Ramuz, Rousseau et Hesse ont un intérêt commun pour la manière dont l’individu tente de vivre dans une société où il se sent parfois étranger. Tentative d’héroïsation de ces trois grands auteurs helvétiques qui envisagent la nature comme une source d’authenticité.
Charles Ferdinand Ramuz, c’est la montagne qui parle, la neige qui pense, la terre qui tremble sous les pas des hommes simples. Dans ses phrases rugueuses, l’écrivain vaudois fait surgir l’épopée là où d’autres voient le banal. Il n’écrit pas la Suisse, il la sculpte avec ses mots. Chez lui, le réel vacille, la nature commande, et les hommes, minuscules mais dignes, avancent face au vent. Il n’a pas cherché l’universel – il l’a trouvé dans l’ombre d’un chalet.

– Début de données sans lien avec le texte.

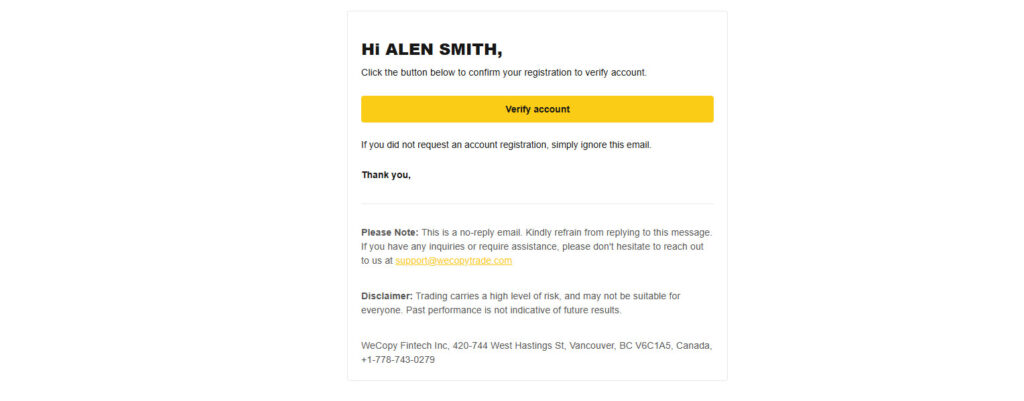Image resolution: width=1024 pixels, height=401 pixels.
Task: Click the +1-778-743-0279 phone number
Action: pos(398,360)
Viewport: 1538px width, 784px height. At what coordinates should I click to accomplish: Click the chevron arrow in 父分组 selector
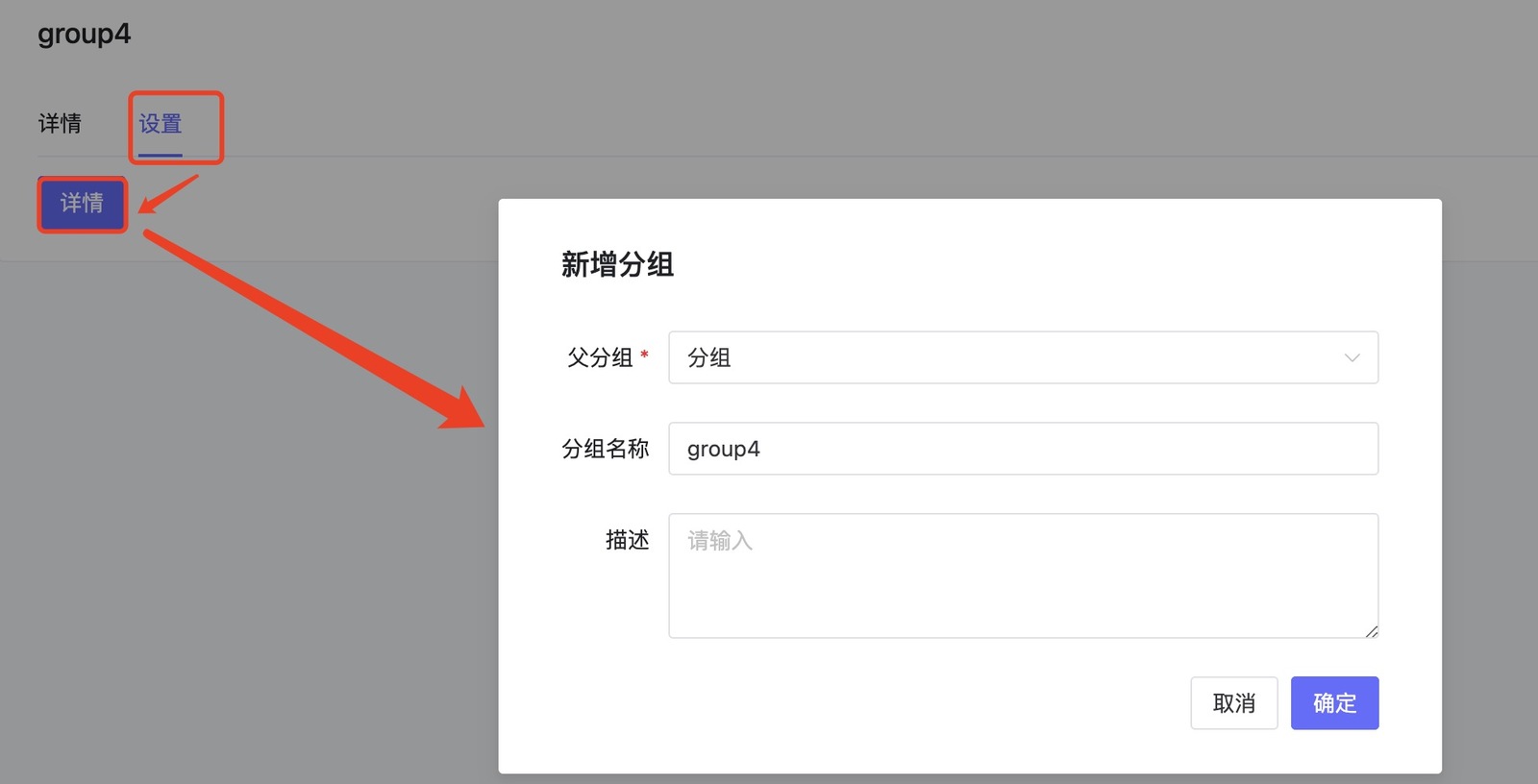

Jean-Jacques Rousseau, c’est la voix d’un promeneur solitaire qui dérange encore les foules. C’est un citoyen genevois qui fuit les salons, mais réinvente le monde. Dans le silence des bois, il entend le cri de la liberté. Il écrit avec le cœur, pense avec les tripes, et clive avec ses idées. Il croit à la bonté de l’homme comme on croit au soleil derrière les nuages. Rousseau n’appartient à personne, sauf peut-être aux rêveurs qui n’ont jamais cessé d’espérer.
Hermann Hesse, c’est un voyageur immobile, l’âme en marche entre l’Orient et l’Occident. Ce Tessinois d’adoption cherche en lui ce que le monde ne lui donne pas: la paix, la vérité, l’unité. Dans Siddhartha ou Le Loup des steppes, il explore les failles de l’être avec une plume douce et tranchante. Solitaire mais jamais fermé, il écoute le murmure intérieur que tant refusent de percevoir. Hesse écrit comme on médite: pour se perdre, et peut-être se trouver.